##### QUOTED TEXT
Re: AIML pattern matcher design

2009-05-08 Thread Adrian Cuthbertson

I found that after a couple of months of working with Clojure, my
whole perspective on thinking about the problem domain and its
possible abstractions changed really significantly. An approach that
might benefit you is to spend a while dabbling with some repl
explorations of some of the key Clojure features. I would start with
really getting to understand maps, vectors, map and reduce, sequences
and lazy-seq. A good grasp of multi-methods would be helpful. Also
check out cond and condp. I also found an understanding of using first
order functions and closures invaluable (e.g storing a function closed
over some arguments in a map entry for dynamic program composition).
There are others, but those are good to start with. In the beginning
avoid recur (leads to too much imperative thinking) and macros (I
found for most things I thought a macro would be needed that they
could be done easily in basic clojure).
##########
■ WHAT IS BEING ASKED ■
Reproduce the portion of the forum reply on learning Clojure starting at "Re: AIML pattern" and ending at "dynamic program composition).".
##### DATA ROWS
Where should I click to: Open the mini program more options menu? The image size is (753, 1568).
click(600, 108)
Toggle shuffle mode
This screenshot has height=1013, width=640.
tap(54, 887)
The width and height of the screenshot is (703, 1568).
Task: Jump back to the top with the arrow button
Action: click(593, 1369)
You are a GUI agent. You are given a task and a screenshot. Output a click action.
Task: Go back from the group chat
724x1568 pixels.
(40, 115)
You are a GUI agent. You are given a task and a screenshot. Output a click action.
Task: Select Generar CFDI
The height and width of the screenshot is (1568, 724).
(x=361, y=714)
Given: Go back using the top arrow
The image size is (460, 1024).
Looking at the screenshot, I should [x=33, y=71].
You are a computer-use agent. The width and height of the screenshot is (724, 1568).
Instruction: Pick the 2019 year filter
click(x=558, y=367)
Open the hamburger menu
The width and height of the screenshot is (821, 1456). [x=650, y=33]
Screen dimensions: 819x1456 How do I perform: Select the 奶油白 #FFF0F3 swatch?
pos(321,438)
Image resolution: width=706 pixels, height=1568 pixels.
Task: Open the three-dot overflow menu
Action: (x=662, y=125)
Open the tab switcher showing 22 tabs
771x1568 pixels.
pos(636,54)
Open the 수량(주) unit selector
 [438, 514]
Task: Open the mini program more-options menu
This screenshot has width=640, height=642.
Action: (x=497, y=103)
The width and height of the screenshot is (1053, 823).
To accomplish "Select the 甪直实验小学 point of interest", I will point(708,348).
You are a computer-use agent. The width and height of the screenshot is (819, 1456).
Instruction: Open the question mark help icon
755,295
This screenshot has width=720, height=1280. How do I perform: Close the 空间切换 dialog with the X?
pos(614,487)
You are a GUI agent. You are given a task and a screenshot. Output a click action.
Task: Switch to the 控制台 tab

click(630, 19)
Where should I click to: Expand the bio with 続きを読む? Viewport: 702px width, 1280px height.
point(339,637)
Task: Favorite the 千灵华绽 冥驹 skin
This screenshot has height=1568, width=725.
##########
■ TASK OUTPUT ■
Re: AIML pattern matcher design

2009-05-08 Thread Adrian Cuthbertson

I found that after a couple of months of working with Clojure, my
whole perspective on thinking about the problem domain and its
possible abstractions changed really significantly. An approach that
might benefit you is to spend a while dabbling with some repl
explorations of some of the key Clojure features. I would start with
really getting to understand maps, vectors, map and reduce, sequences
and lazy-seq. A good grasp of multi-methods would be helpful. Also
check out cond and condp. I also found an understanding of using first
order functions and closures invaluable (e.g storing a function closed
over some arguments in a map entry for dynamic program composition).